Generative AI can create events that are going beyond what it actually has just learned. It's not just a playback version. It actually can create new events that have never been actually learned from historical data. So that's really the breakthrough that will enable and accelerate any type of testing, digital acceleration of pre-emptive maintenance, proactive intervention. Any of these kinds of applications or systems will benefit from it.
Erik: Okay. Super interesting. Was it right? You're announcing that just recently, right? Is it this week that the announcement is going out or after?
Matt: Yes, it's actually today. So it's coinciding with this. Yes, it's this week.
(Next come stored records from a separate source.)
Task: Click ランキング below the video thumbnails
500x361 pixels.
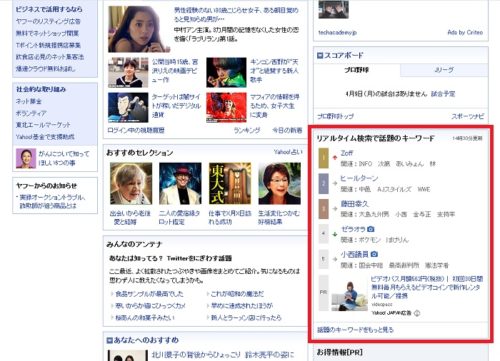Action: (247, 130)
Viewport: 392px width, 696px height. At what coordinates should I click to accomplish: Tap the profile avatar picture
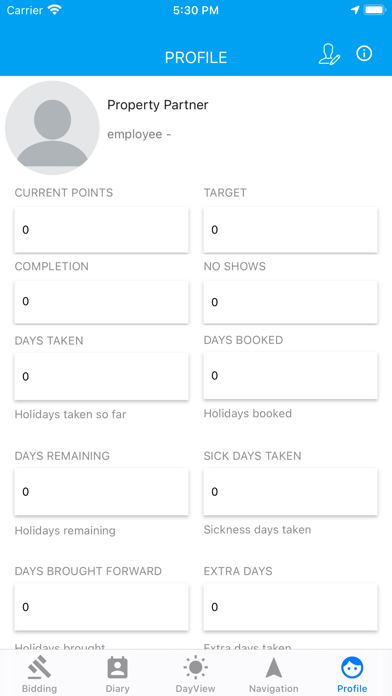(52, 128)
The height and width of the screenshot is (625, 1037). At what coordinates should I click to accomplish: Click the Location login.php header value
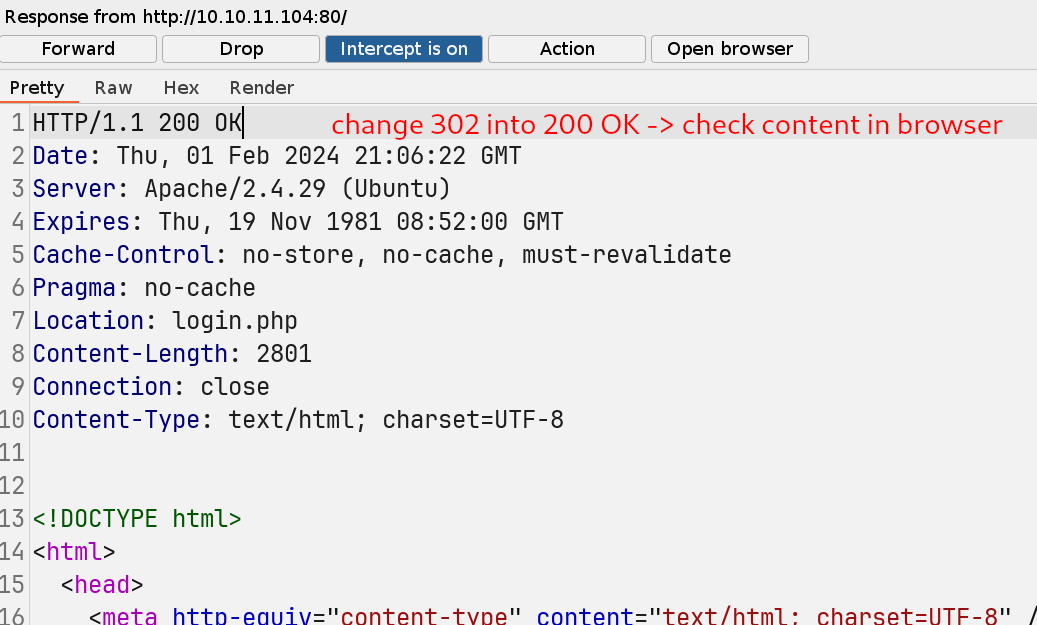(x=235, y=321)
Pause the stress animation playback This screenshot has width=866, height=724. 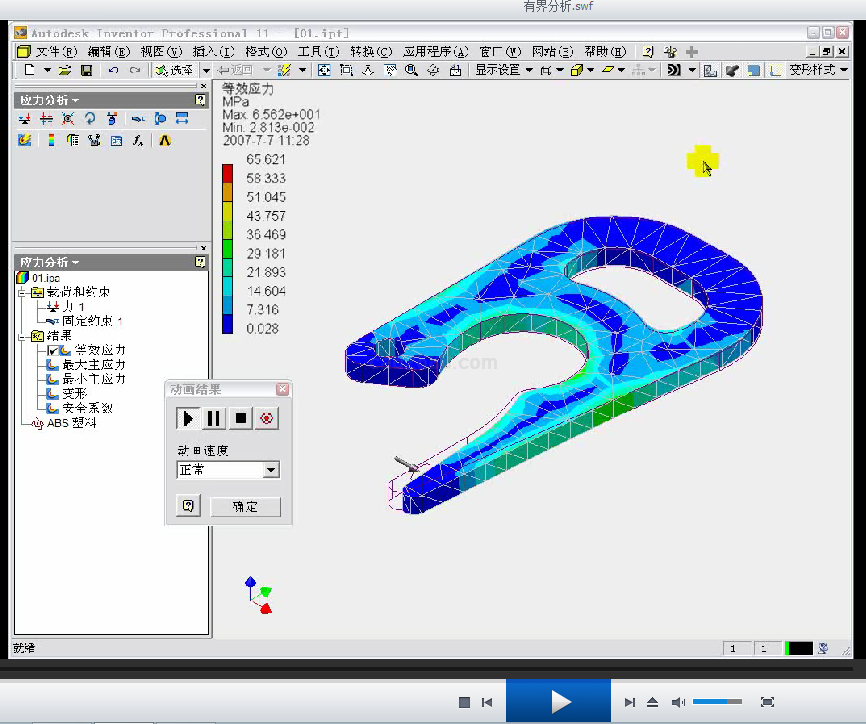214,419
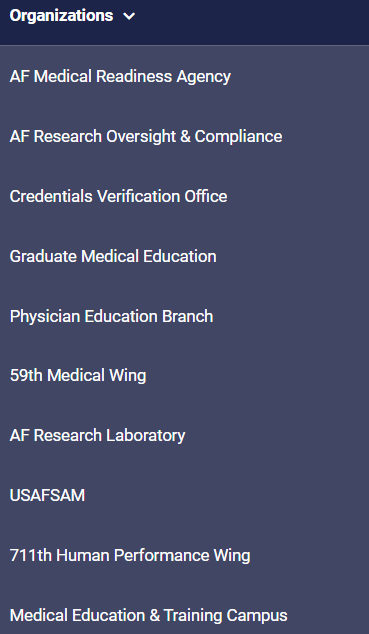
Task: Select AF Research Laboratory
Action: click(97, 435)
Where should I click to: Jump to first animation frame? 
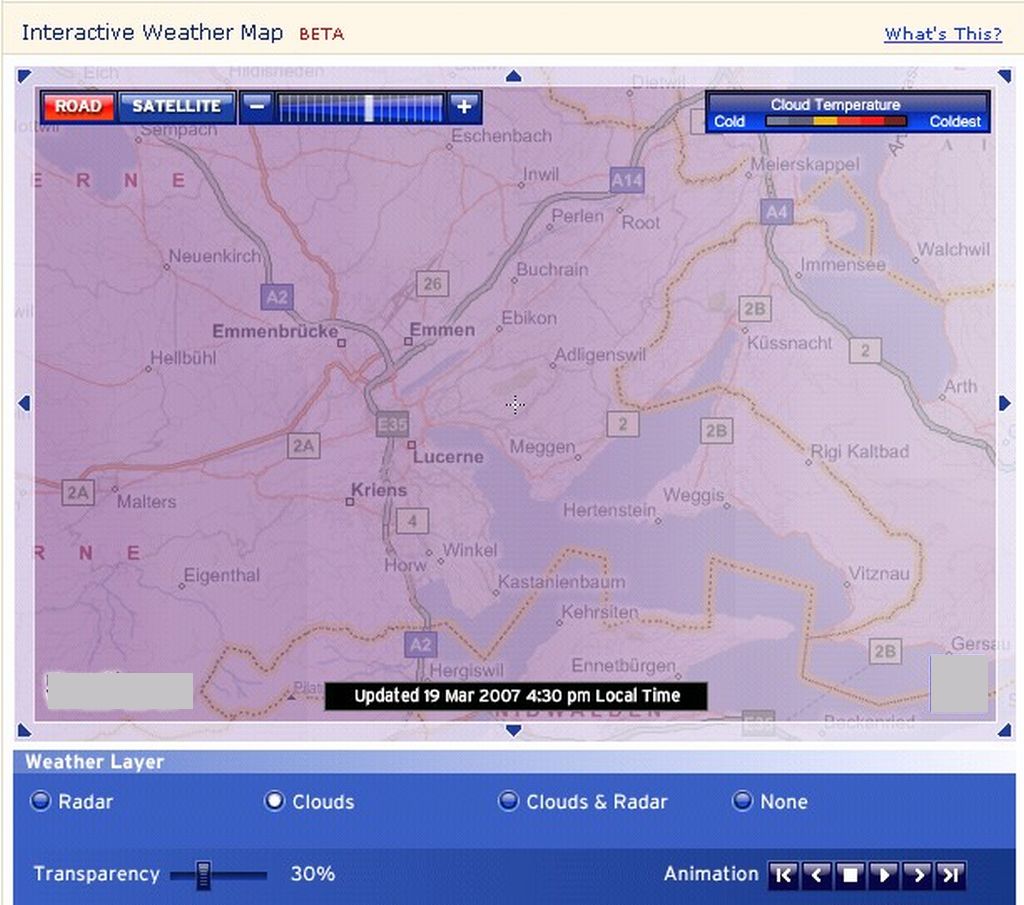(x=783, y=876)
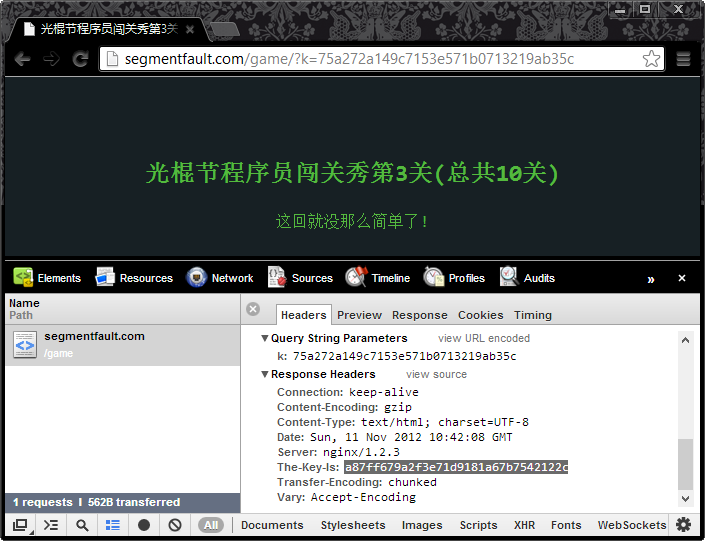Click the 'view source' link for response headers

pos(436,375)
Erik: Okay. Great. Well, we'll have to have another podcast maybe in a year. I'd be really interested in seeing how this ends up being adopted. I think this is an area where everybody's bringing product to market, basically, four months after GPT launched or so. So I think the next year, we'll yield a lot of innovation, a lot of learning on where the value is here. So I would love to have a follow-up conversation then.
Matt: Absolutely.
Erik: Great. Matt, thanks so much for taking the time. I guess maybe just the last question from my side then would be, if one of our listeners wants to follow up and have a conversation with you or your team, what's the best way for them to reach out?
Matt: The best way would be to hit me up on LinkedIn. Matt Oberdorfer on LinkedIn. It's easy. Just send me a message.
Erik: Awesome. Thanks, Matt. I really appreciate your time today.
Matt: Well, thank you, Erik, for having me.